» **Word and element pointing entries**
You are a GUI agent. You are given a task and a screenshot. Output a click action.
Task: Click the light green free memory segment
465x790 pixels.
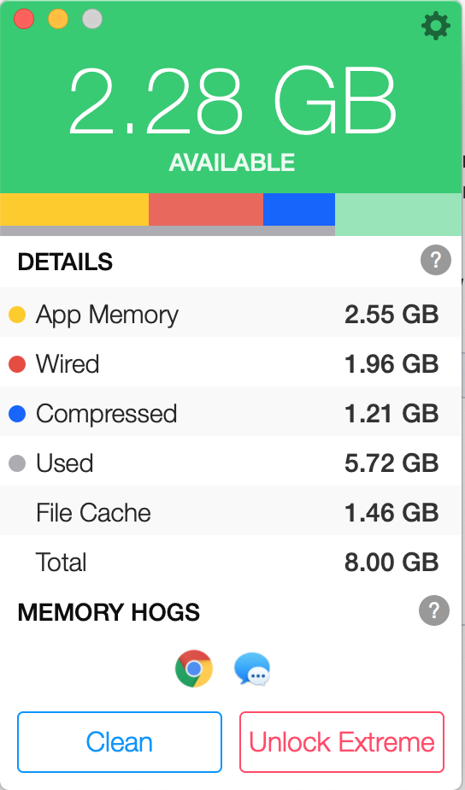[398, 214]
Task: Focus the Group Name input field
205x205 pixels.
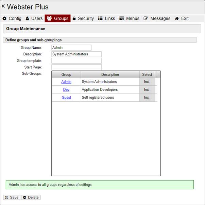Action: coord(71,48)
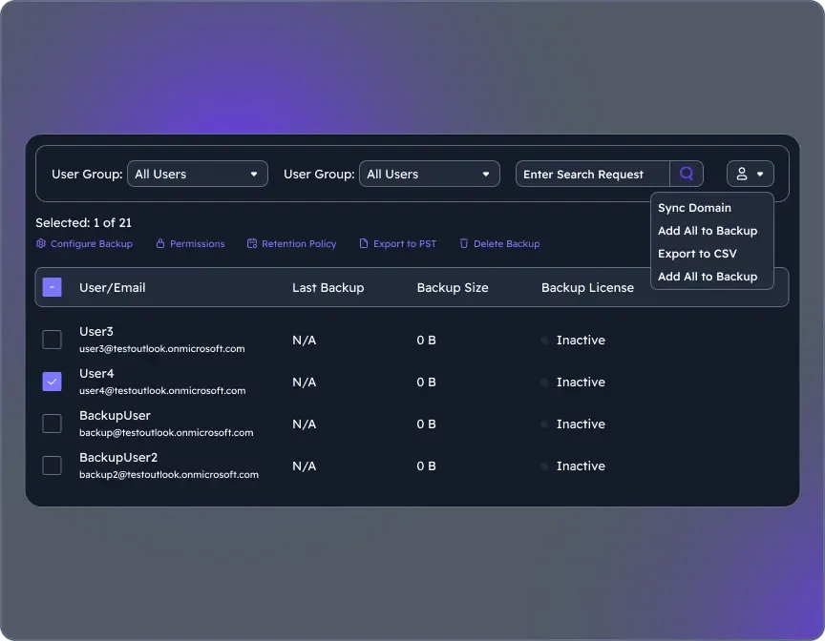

» **WHAT THE TASK ASKS**
Rewrite the material above with every "pixels" changed to "px" and nothing else altered, leaving out the pictures.

» **WORKED ANSWER**
You are a GUI agent. You are given a task and a screenshot. Output a click action.
Task: Click the light green free memory segment
465x790 px.
[398, 214]
Task: Focus the Group Name input field
205x205 px.
Action: coord(71,48)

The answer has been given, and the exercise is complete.